Mirakle took the tray into the front room; Billy paused at the keyboard a moment longer, then joined him. Young man, Mirakle thought, I wish you much luck. That is the very least of what you'll need on your journey.

And it was possible—no, probable, Mirakle told himself—that sometime before winter's cold set in he might drive the truck back up to Hawthorne, back to that little shack off from the road, and deliver a piano that might yet learn to sing again.

NINE

Revelations

42

"He went to sleep," Ramona said, long gray strands of her hair blowing from around her scarf. There were deep lines under her eyes and on each side of her nose, yet she refused to bend to the will of the years; she carried herself strong and straight, her chin uplifted. "I read the Bible to him that night, and we ate a good dinner of vegetables. He talked a lot about you, as he had for the few days before that, and he said he was trying very hard to understand . . . what we're like. He said he knew you were going to be a great man, and he'd be proud of you. Then he said he was going to take a nap, and I washed the dishes. When I went in later to see about him, he . . . was as peaceful as a child.

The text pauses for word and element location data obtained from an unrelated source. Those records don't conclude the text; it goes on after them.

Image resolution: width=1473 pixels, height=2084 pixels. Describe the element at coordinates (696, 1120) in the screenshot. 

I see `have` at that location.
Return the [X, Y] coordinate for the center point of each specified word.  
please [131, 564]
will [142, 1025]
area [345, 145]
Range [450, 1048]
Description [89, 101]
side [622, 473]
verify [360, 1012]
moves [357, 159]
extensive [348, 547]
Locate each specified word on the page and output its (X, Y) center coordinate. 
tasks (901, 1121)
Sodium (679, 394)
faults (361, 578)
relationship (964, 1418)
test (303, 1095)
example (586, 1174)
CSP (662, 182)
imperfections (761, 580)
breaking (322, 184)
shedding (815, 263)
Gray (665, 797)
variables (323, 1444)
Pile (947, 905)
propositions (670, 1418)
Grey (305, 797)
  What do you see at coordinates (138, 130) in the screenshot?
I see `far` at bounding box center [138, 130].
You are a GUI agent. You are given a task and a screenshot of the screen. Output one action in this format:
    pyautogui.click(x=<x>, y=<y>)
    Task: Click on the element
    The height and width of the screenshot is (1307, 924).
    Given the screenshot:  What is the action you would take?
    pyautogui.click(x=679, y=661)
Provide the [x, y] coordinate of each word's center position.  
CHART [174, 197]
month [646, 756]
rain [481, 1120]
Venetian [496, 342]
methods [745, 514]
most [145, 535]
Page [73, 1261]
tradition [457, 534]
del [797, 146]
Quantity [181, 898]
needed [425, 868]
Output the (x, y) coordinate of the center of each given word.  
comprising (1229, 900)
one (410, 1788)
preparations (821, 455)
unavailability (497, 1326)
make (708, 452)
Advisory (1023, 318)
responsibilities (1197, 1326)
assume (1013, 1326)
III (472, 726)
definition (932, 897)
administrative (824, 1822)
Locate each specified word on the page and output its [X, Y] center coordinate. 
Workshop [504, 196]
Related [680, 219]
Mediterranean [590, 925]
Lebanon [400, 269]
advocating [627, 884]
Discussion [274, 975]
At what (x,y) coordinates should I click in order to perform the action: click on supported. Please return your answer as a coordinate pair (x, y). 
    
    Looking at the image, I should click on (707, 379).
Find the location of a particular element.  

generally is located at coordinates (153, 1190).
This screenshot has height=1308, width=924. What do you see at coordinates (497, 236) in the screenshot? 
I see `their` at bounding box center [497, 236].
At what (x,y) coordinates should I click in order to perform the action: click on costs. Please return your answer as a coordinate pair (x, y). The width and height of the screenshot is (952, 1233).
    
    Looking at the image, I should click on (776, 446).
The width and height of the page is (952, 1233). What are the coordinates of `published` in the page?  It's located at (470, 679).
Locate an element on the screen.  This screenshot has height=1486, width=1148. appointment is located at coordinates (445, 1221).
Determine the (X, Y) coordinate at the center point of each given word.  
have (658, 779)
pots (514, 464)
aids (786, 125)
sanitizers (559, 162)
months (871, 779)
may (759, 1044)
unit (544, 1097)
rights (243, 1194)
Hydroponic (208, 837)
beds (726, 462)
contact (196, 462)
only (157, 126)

I pulled the covers over him, and then I went to get the doctor."

Billy touched the granite marker A chill breeze was sweeping down into their faces from the hills, and already winter was knocking at the door though it was hardly the middle of October. He'd come walking up the road yesterday, lugging his suitcase from the Greyhound bus stop at Coy Granger's, and had seen his mother out in the field, gathering pecans in a bowl. His father wasn't sitting on the front porch. The Oldsmobile was gone—sold for scrap, he'd later learned, to pay for his father's casket. The house was the same, fixed up and painted with the money he'd sent home; but things had changed. He could see the passage of time in his mother's face, and from what she'd told him his father had died near the time Billy had dreamed of him and his dad walking along the road to Hawthorne. Billy said, "You had to know. The aura. Didn't you see it?"

"Yes, I did," Ramona replied quietly. "I knew, and so did he. Your father had made his peace with the world . . . and especially with himself. He raised you with a good, strong hand and he worked very hard for us. He didn't always agree with us or understand us, but that was never the point: at the end, he loved us just as much as he always had. He was ready."